> _What is expected_: Copy the entries below verbatim, starting at the line that contains "Click bus stop below Bosco label" and stopping after the line that contains "tap(111, 60)".

[Dataset rows]
--- BEGIN ---

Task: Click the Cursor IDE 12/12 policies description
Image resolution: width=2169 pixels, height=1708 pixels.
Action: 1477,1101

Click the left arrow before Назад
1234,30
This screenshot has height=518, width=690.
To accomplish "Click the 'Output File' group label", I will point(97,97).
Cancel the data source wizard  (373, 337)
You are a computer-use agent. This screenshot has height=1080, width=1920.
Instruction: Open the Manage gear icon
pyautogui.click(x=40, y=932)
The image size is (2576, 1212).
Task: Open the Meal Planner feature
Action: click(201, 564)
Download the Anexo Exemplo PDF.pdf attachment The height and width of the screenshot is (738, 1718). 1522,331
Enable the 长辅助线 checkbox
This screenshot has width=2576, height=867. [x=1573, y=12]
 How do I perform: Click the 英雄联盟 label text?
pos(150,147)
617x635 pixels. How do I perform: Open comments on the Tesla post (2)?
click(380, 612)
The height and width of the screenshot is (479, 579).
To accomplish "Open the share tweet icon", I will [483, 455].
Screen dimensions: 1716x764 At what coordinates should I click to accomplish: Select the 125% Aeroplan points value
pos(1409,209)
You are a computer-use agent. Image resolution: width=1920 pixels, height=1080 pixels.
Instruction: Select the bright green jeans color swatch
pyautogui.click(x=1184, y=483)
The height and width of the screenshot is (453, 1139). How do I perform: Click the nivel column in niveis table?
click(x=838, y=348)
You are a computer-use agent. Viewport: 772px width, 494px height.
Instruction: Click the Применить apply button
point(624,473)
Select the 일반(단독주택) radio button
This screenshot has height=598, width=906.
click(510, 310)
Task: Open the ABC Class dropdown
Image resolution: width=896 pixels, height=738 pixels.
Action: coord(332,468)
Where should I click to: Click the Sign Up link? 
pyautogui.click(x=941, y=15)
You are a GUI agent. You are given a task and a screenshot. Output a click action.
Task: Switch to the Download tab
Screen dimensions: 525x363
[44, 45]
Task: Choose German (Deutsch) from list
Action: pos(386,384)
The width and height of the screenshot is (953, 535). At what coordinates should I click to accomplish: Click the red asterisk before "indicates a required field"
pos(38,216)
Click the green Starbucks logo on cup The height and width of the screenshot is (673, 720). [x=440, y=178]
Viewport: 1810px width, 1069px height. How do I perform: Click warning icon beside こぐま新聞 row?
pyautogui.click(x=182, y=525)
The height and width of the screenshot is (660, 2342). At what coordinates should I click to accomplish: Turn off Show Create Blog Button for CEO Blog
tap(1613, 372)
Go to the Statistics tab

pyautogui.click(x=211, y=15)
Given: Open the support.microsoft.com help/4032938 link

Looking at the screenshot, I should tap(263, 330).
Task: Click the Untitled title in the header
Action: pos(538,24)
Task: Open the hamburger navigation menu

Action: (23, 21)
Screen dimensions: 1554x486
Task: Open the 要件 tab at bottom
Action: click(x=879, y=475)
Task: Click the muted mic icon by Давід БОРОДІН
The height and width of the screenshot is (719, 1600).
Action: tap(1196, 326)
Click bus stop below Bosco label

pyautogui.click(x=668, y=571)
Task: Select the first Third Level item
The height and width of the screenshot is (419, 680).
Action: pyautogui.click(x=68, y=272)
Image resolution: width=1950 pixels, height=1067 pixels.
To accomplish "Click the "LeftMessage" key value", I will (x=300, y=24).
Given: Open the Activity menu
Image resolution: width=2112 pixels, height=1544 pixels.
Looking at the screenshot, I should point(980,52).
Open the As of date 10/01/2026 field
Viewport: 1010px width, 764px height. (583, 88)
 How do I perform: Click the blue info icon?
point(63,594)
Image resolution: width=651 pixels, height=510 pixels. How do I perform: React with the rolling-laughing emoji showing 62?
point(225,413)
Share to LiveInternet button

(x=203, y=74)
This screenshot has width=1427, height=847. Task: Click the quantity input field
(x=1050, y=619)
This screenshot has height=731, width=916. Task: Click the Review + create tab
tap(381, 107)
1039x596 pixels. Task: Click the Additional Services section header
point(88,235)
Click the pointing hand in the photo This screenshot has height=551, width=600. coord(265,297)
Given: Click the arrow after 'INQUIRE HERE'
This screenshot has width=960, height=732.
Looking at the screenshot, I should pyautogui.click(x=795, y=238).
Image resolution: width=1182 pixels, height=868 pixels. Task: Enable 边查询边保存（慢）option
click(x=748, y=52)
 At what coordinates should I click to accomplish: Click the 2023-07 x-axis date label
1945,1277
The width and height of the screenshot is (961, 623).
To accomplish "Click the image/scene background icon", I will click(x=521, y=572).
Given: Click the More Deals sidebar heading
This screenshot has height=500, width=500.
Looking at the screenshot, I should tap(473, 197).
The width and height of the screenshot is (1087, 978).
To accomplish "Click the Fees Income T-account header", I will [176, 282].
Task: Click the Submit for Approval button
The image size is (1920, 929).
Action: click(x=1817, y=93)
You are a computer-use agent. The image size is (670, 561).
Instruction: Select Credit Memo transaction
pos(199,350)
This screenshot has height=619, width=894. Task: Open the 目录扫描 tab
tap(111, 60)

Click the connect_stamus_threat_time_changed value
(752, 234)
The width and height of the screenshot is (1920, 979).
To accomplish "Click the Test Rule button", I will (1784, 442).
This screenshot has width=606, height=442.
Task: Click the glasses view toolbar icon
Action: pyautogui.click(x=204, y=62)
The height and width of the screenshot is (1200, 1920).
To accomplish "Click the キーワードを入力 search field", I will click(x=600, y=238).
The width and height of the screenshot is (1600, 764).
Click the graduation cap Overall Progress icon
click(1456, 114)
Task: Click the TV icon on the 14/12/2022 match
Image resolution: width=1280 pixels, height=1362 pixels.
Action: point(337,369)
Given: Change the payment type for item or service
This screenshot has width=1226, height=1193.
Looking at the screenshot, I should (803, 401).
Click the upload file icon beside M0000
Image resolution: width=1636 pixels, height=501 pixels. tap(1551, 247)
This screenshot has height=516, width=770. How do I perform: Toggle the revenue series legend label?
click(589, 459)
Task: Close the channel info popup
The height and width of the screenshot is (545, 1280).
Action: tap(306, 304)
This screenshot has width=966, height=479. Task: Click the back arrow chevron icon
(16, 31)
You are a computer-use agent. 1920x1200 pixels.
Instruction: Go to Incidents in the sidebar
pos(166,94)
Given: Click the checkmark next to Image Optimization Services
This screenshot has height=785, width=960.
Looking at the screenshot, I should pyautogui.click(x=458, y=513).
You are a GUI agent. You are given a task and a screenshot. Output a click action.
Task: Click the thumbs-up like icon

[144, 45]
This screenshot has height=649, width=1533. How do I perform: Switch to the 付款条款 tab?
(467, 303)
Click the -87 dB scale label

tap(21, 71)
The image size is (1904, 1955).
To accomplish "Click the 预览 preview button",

--- END ---

> _Full answer_:
Click bus stop below Bosco label

pyautogui.click(x=668, y=571)
Task: Select the first Third Level item
The height and width of the screenshot is (419, 680).
Action: pyautogui.click(x=68, y=272)
Image resolution: width=1950 pixels, height=1067 pixels.
To accomplish "Click the "LeftMessage" key value", I will (x=300, y=24).
Given: Open the Activity menu
Image resolution: width=2112 pixels, height=1544 pixels.
Looking at the screenshot, I should point(980,52).
Open the As of date 10/01/2026 field
Viewport: 1010px width, 764px height. (583, 88)
 How do I perform: Click the blue info icon?
point(63,594)
Image resolution: width=651 pixels, height=510 pixels. How do I perform: React with the rolling-laughing emoji showing 62?
point(225,413)
Share to LiveInternet button

(x=203, y=74)
This screenshot has width=1427, height=847. Task: Click the quantity input field
(x=1050, y=619)
This screenshot has height=731, width=916. Task: Click the Review + create tab
tap(381, 107)
1039x596 pixels. Task: Click the Additional Services section header
point(88,235)
Click the pointing hand in the photo This screenshot has height=551, width=600. coord(265,297)
Given: Click the arrow after 'INQUIRE HERE'
This screenshot has width=960, height=732.
Looking at the screenshot, I should pyautogui.click(x=795, y=238).
Image resolution: width=1182 pixels, height=868 pixels. Task: Enable 边查询边保存（慢）option
click(x=748, y=52)
 At what coordinates should I click to accomplish: Click the 2023-07 x-axis date label
1945,1277
The width and height of the screenshot is (961, 623).
To accomplish "Click the image/scene background icon", I will click(x=521, y=572).
Given: Click the More Deals sidebar heading
This screenshot has height=500, width=500.
Looking at the screenshot, I should tap(473, 197).
The width and height of the screenshot is (1087, 978).
To accomplish "Click the Fees Income T-account header", I will [176, 282].
Task: Click the Submit for Approval button
The image size is (1920, 929).
Action: click(x=1817, y=93)
You are a computer-use agent. The image size is (670, 561).
Instruction: Select Credit Memo transaction
pos(199,350)
This screenshot has height=619, width=894. Task: Open the 目录扫描 tab
tap(111, 60)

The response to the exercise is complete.